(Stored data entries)
---+---
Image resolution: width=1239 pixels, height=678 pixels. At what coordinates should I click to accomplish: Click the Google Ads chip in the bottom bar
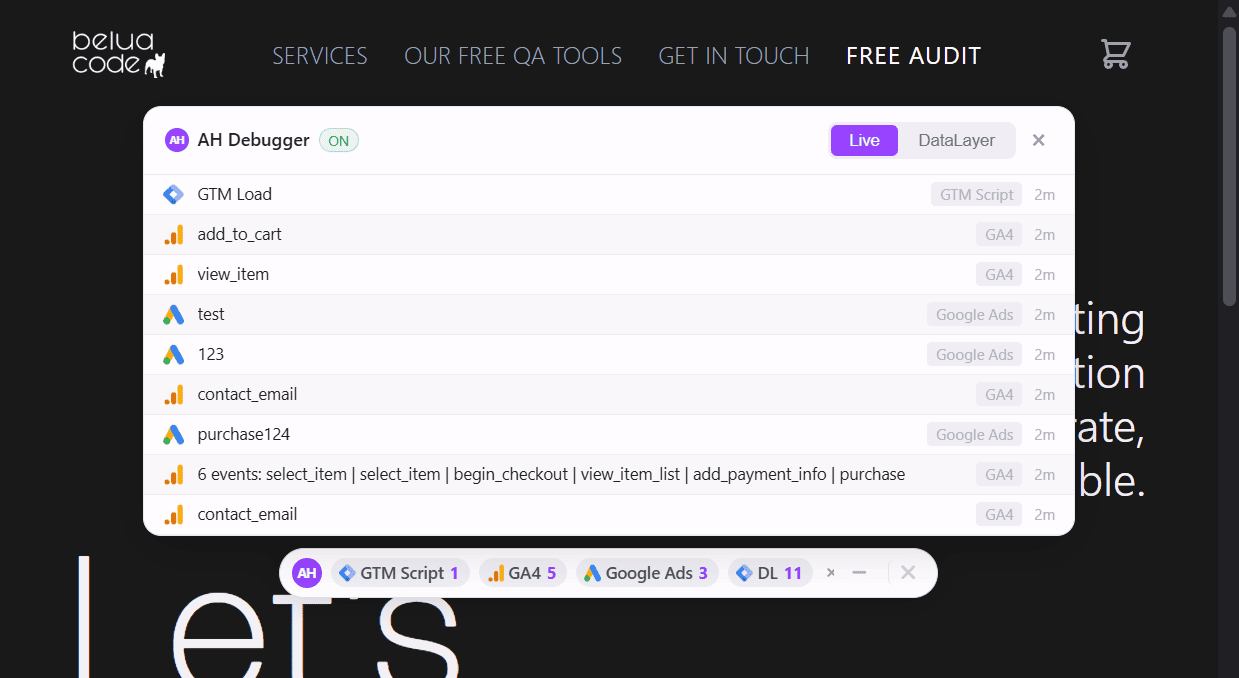(646, 572)
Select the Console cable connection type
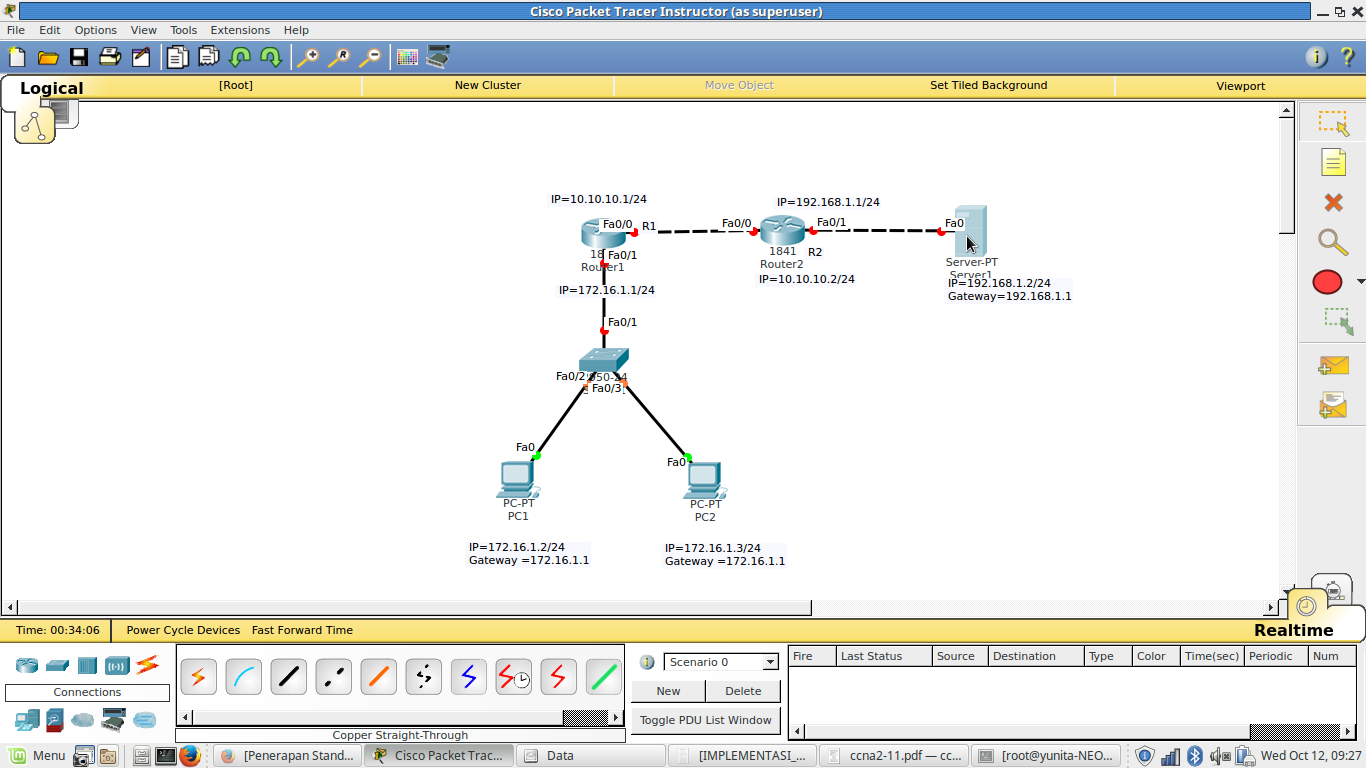 tap(243, 677)
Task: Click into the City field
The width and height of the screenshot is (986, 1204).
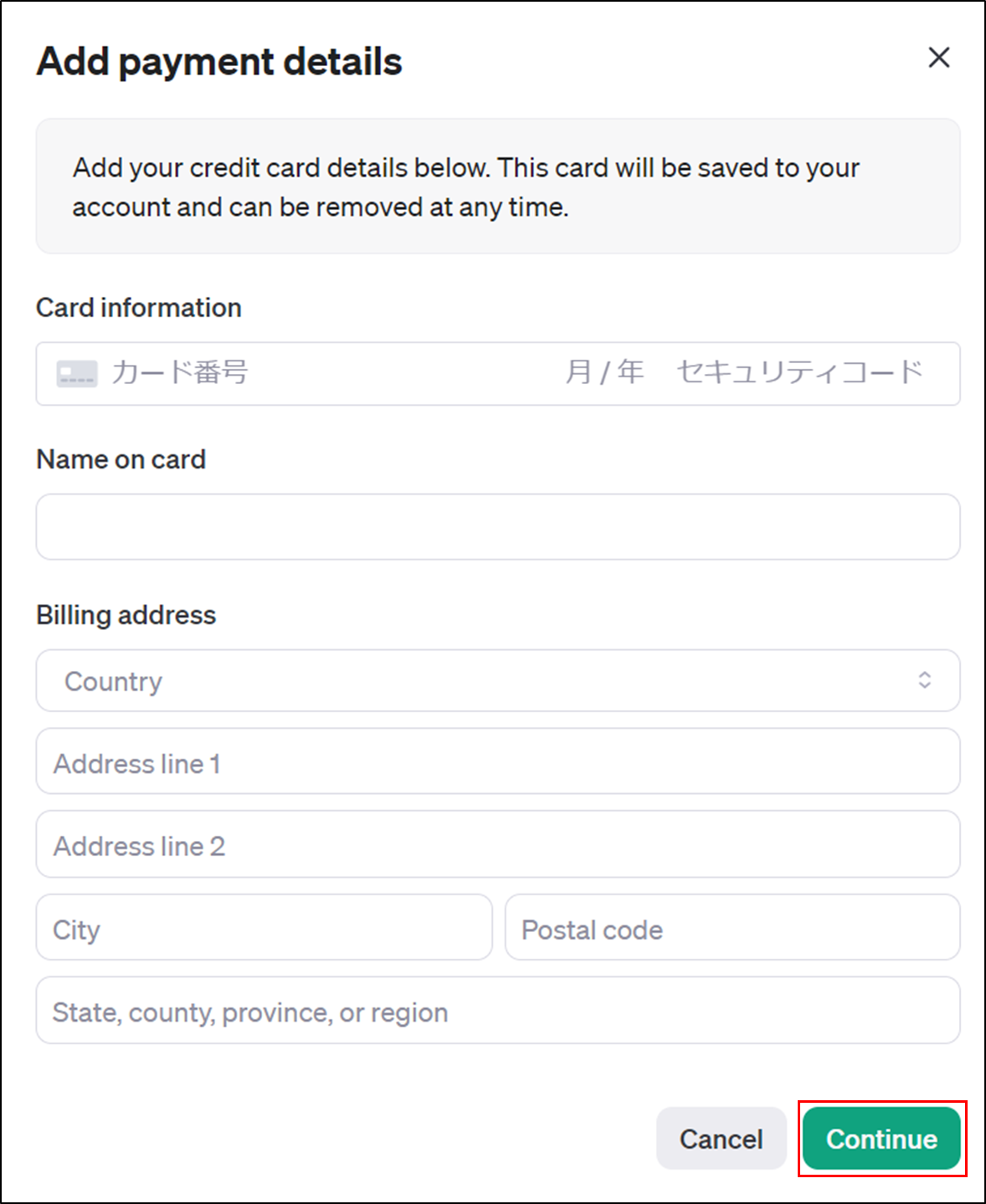Action: (264, 927)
---+---
_Exercise_.
Could you please write out the entries exactly as they are, with every picture left out?

_Output of the task_.
Image resolution: width=1239 pixels, height=678 pixels. At what coordinates should I click to accomplish: Click the Google Ads chip in the bottom bar
(646, 572)
Select the Console cable connection type
 tap(243, 677)
Task: Click into the City field
The width and height of the screenshot is (986, 1204).
Action: (264, 927)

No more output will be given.